▶ Provided data
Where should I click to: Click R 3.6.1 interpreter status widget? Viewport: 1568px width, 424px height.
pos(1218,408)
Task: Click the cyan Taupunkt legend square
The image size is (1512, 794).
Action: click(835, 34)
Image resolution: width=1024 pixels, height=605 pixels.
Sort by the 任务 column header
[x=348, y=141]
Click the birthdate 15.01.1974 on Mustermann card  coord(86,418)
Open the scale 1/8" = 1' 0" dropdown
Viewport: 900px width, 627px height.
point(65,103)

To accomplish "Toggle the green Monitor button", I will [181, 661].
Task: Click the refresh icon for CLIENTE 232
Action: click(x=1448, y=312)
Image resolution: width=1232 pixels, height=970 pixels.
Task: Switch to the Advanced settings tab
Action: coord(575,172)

▶ Job
Update the entries above by replacing "legend square" with "legend swatch" and leaving all other text unchanged.

▶ Reply to the task
Where should I click to: Click R 3.6.1 interpreter status widget? Viewport: 1568px width, 424px height.
pos(1218,408)
Task: Click the cyan Taupunkt legend swatch
The image size is (1512, 794).
Action: click(835, 34)
Image resolution: width=1024 pixels, height=605 pixels.
Sort by the 任务 column header
[x=348, y=141]
Click the birthdate 15.01.1974 on Mustermann card  coord(86,418)
Open the scale 1/8" = 1' 0" dropdown
Viewport: 900px width, 627px height.
point(65,103)

To accomplish "Toggle the green Monitor button", I will [181, 661].
Task: Click the refresh icon for CLIENTE 232
Action: click(x=1448, y=312)
Image resolution: width=1232 pixels, height=970 pixels.
Task: Switch to the Advanced settings tab
Action: coord(575,172)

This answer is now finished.